Critical Role has gotten plenty creative in the past thanks to the original settings of its first setting (designed by Matt Mercer) and now Aramán (the setting created by Brennan Lee Mulligan for Campaign 4). While devoted followers of Brennan and his other series Dimension 20 work may recognize some of his common themes (He really hates the deities!), the second episode stood out to me because of a truly original take on a traditional Dungeons & Dragons monster category: celestials.
The Historical Background of Celestials in D&D
Fiendish creatures (collectively known as fiends) have been included in D&D since 1976, but it required more time for their heavenly counterparts to appear. A handful of distinct “divine messengers” with individual titles appeared in the publication Dragon editions 12 (February 1978) and 17 (August 1978). These were essentially variations of the angels from biblical religious lore; for more original versions, we had to hold out for the early 80s and the creator Gary Gygax’s “Monster Spotlight” article in Dragon, where he presented new monsters that would appear in 1983’s Monster Manual 2. That’s when the deva, the planetar, and the solar angel made their debut, initiating a lineage of creatures known as celestials that is continues to exist in the latest edition of the game.
In Dungeons & Dragons, celestial beings are the agents of benevolent gods, created by their masters to serve as soldiers, commanders, messengers, intermediaries for humans, and overall to populate their realms in the Upper Planes.
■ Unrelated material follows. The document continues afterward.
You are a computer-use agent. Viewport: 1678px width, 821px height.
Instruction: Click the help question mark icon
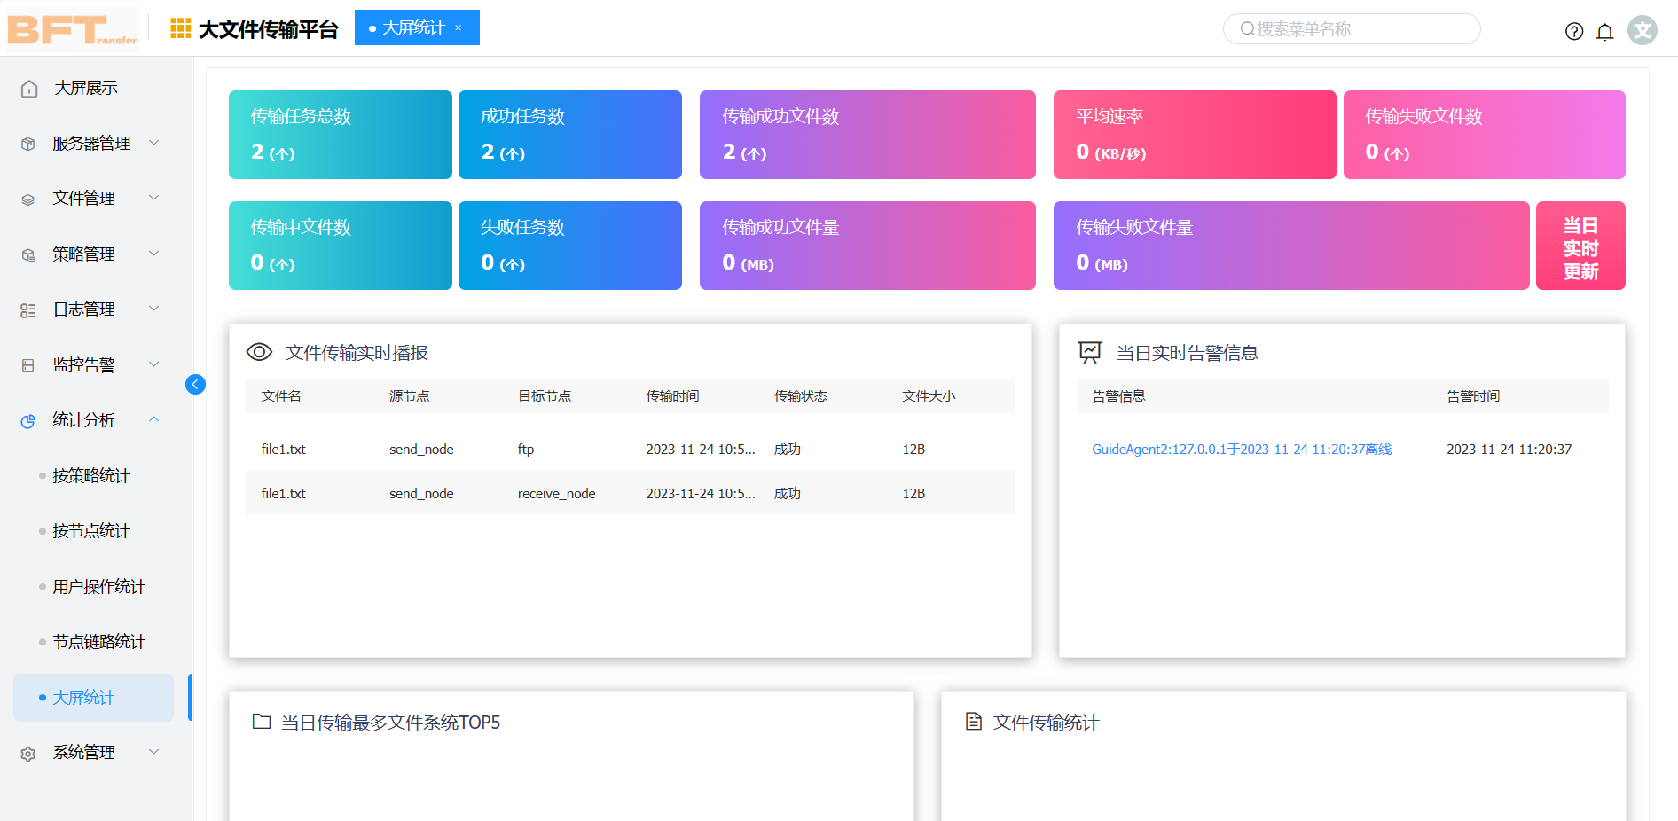pos(1573,32)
They are paragons of virtue who battle the forces of chaos and evil from the Lower Planes and help uphold the belief of their deity on the Material Plane. In spite of their direct relationship with the divine beings, celestials are distinct persons with individual traits. Famous examples encompass Lumalia and the fallen Zariel from the Forgotten Realms world, the mysterious Lady of the Lake from Greyhawk, and even the iconic Dame Aylin from Baldur’s Gate 3.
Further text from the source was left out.